(Collected data)
# # #

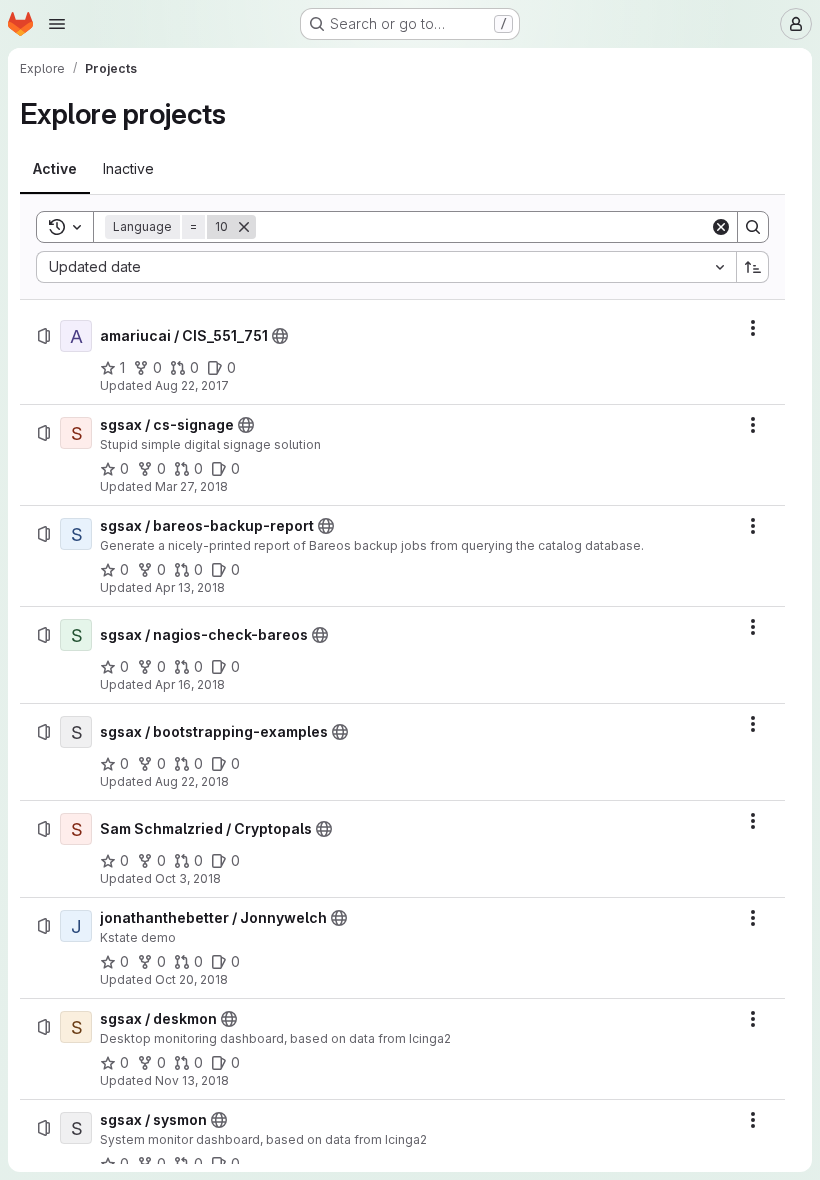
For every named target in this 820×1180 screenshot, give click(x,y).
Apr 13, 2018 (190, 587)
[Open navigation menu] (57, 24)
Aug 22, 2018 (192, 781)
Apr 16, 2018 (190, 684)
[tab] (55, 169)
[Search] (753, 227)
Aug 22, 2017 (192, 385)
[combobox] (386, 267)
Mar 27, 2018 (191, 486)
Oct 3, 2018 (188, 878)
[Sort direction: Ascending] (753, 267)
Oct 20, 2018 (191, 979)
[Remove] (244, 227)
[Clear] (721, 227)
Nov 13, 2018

# # #

Assignment >>
Render all entries verbatim, excluding any pictures they hold.

Written solution >>
For every named target in this 820×1180 screenshot, give click(x,y).
Apr 13, 2018 (190, 587)
[Open navigation menu] (57, 24)
Aug 22, 2018 (192, 781)
Apr 16, 2018 (190, 684)
[tab] (55, 169)
[Search] (753, 227)
Aug 22, 2017 (192, 385)
[combobox] (386, 267)
Mar 27, 2018 (191, 486)
Oct 3, 2018 (188, 878)
[Sort direction: Ascending] (753, 267)
Oct 20, 2018 (191, 979)
[Remove] (244, 227)
[Clear] (721, 227)
Nov 13, 2018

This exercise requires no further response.